Entries from a screen grounding dataset:
::::::::::

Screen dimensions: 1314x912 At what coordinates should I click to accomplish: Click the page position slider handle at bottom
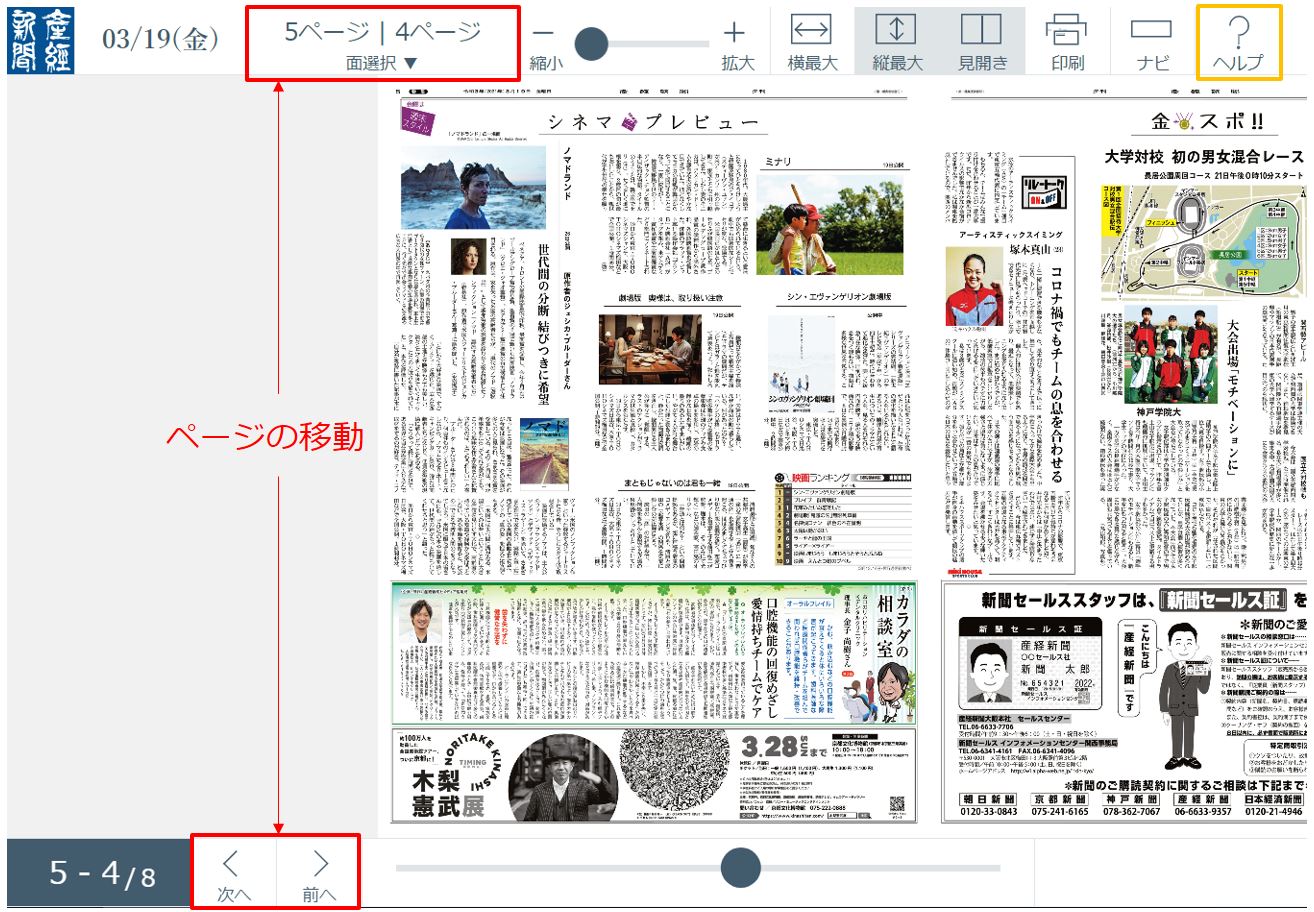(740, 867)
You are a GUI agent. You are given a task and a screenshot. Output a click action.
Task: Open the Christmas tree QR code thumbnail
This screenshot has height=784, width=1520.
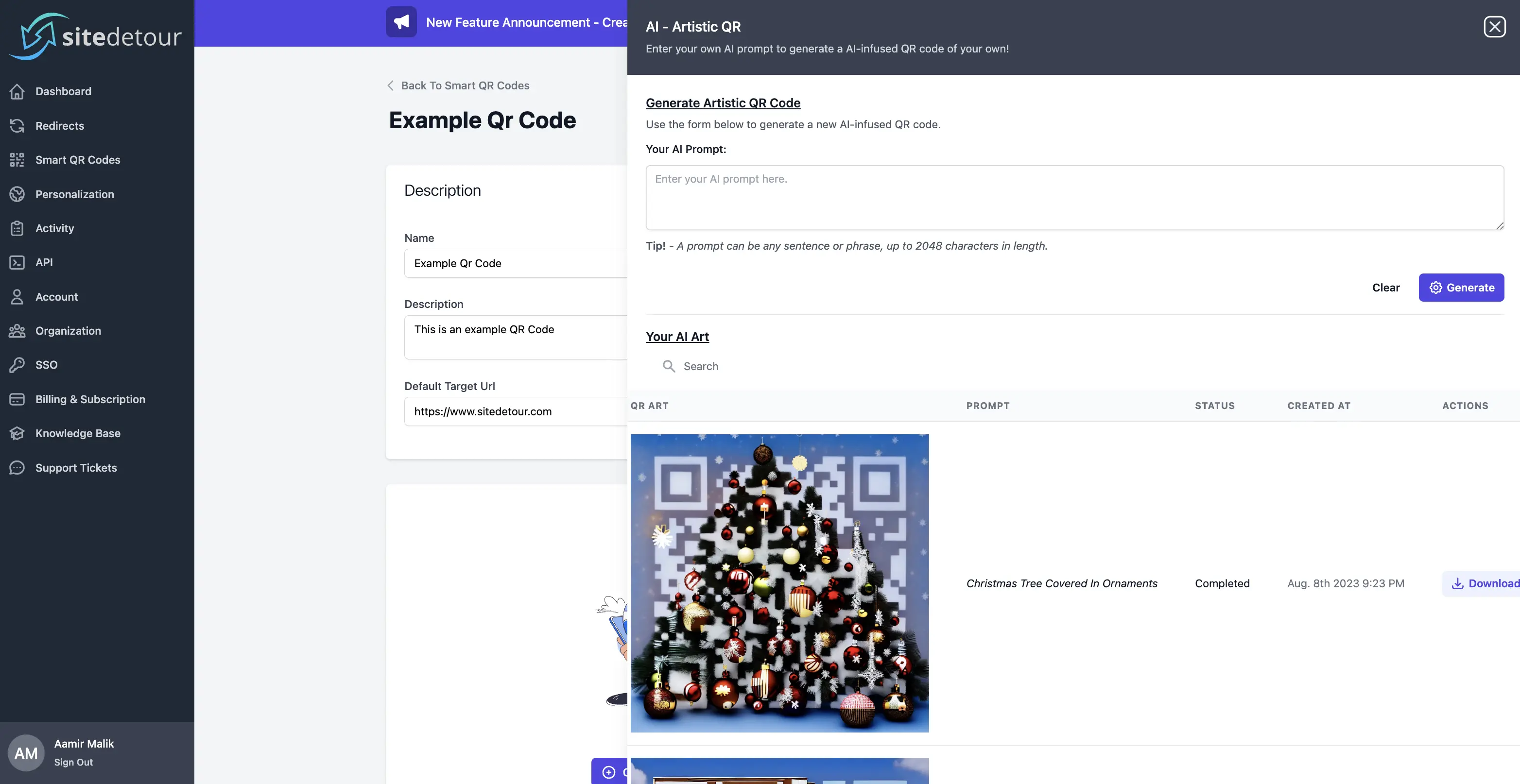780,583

::::::::::

● **EXERCISE**: Render the entries above as a two-column CSV with the header instruction,coordinates. Give one row per entry, with its full request text and its answer each in a quoted field, replacing line breaks with spaces and leaving out the pictures.

● **TASK ANSWER**:
instruction,coordinates
"Screen dimensions: 1314x912 At what coordinates should I click to accomplish: Click the page position slider handle at bottom","(740, 867)"
"You are a GUI agent. You are given a task and a screenshot. Output a click action. Task: Open the Christmas tree QR code thumbnail This screenshot has height=784, width=1520.","780,583"